Tiene cuatro años cuando se bautiza como testigo de lo que será
acaso el primer trauma en vivo de los infringidos a la identidad, la suya. Los
antigomecistas —¡qué viva la libertad!— protagonizan uno de los saqueos de la
larga secuencia. Historia a mano a través de la celosía de la ventana, pelaría
los ojos ante el horror de golpes y porrazos, la adrenalina de gritos y
consignas desplazándose por las calles sanjuaneras de su infancia. Más asombro
cuando de aquella película en 3D en la que se confrontan un dictador y sus
oprimidos, como ocurre en La rosa púrpura del Cairo,
se desprende una pieza de la escena y entra por la puerta de la casa. Los
hermanos mayores cargan con un hermoso escritorio de madera de caoba como gesto
libertario. Botín de la reyerta contra las botas
El secreter de estilo, que enseguida se supo que le había
pertenecido al Sapo Vallejo, el esbirro que mató al
estudiante, ahora formaría parte del mobiliario de los Izaguirre.
El velador donde el policía firmaba decretos y órdenes de arresto sería la mesa
de trabajo de las primeras tareas escolares del pequeño Rodolfo. “Dijeron que
lo compraron en 50 bolívares, lo que yo creo es que lo sustrajeron en medio del
desmán”. Su casa era anzuelo de novedades o escenario a la que poblaría lo
impensado. Consigna un acontecimiento del que oyó hablar siempre, cuya índole,
en el extremo opuesto, le otorga un singular récord: en el patio interior de la
casa se decoró ¡el primer árbol de Navidad de Caracas! “Eso fue en las festividades
de 1930, una idea de mi cuñado que provocó gran revuelo en San Juan y
alrededores, yo estaba por nacer”.
Rudolf Gerbis llega al país por carambola. Venía de Alemania con
rumbo a Argentina, pero resuelve adelantar la aventura y se baja en la parada
de Puerto Cabello. Pronto se granjeará los aplausos de los porteños. De
espíritu luchador y para nada indolente, decide reparar el tren que yace
desgonzado e inútil fuera del carril. ¿Cómo? ¿Qué se trae entre manos este
musiú? Gerbis desarma los vagones accidentados y junta las partes de nuevo
¡encima del riel! devolviéndolo a la vida. Empujado por la buena estrella, en
Caracas conocerá a una linda muchacha, Lilian Izaguirre, la hermana mayor de
Rodolfo, su futura esposa.
Víspera de las fiestas decembrinas, el rubicundo Rudolf —y de
quien hereda su nombre Rodolfo— ya miembro de la familia propone montar un
árbol, pues. Causaría revuelo. “Los vecinos preguntaban a mamá podemos pasar a
ver el árbol? y ella les abría la puerta, parece que era un desfile de curiosos
todo el día”. Un año más tarde y siempre a cargo de los trabajos imposibles, el
cuñado debería llevar a Trujillo la réplica de la estatua ecuestre de Bolívar
de su plaza caraqueña, por caminos de recuas y empinados desfiladeros. Demoró
dos meses en cumplir su cometido. Justo al llegar a Trujillo le darán la pésima
noticia de la muerte de Lilian, vencida por la tuberculosis. Rodolfo Izaguirre,
aun pegado a la teta materna, comprenderá que los días traen un repertorio de
disparates, a veces la rumba, a veces el duelo. Que como el clima, chaparrones
precedidos de sol resplandeciente, cada jornada trae sus contrastes.

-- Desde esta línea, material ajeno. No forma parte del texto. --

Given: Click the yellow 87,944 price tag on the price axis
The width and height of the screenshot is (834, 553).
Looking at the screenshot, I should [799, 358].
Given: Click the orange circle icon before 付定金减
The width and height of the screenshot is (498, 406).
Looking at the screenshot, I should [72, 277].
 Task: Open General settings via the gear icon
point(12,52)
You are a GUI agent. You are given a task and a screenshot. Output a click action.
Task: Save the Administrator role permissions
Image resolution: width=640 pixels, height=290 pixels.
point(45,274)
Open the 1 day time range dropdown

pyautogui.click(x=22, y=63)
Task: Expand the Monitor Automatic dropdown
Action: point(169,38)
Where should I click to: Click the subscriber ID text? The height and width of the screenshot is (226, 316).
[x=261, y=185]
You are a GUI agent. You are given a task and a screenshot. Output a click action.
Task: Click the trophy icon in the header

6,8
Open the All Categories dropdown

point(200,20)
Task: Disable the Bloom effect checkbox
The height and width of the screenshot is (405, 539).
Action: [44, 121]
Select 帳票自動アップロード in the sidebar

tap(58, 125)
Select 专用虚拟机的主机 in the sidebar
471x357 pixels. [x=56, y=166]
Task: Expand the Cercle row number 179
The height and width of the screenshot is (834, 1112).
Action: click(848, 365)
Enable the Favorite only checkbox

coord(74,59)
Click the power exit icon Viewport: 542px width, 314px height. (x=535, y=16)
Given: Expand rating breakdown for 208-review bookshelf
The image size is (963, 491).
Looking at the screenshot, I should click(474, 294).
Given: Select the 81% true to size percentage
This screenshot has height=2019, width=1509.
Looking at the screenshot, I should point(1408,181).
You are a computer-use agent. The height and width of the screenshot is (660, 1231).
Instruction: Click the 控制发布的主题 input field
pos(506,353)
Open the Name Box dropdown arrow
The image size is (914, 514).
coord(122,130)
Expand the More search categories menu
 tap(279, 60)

A los 7 no es poco lo que ha oído e incluso vivido, toca ahora
algo asombroso por ver: Lo que el viento se llevó.
Sería una epifanía. Le resultará inolvidable la escena en que Scarlett O’Hara
jura, arrancando una raíz de la tierra y masticándola, que nunca más pasará
hambre en su vida.
Su padre, el de Rodolfo, mal administrador, había malgastado los
fondos del patrimonio familiar. “No faltó comida, tampoco una mesa con mantel,
pero la austeridad se convirtió en estilo”. Por eso, para curarse en salud —su
delirio del Chimborazo— parodia el rito. Corre al patio de la casa, corta una
rama, la mordisquea e imita el juramento, en su caso profético: “Ser crítico de
cine me permitió vivir, no es lo que se diga un oficio lucrativo, sin duda,
pero el cine ha sido mi vida y nos ha sostenido”, respinga. Vida de película.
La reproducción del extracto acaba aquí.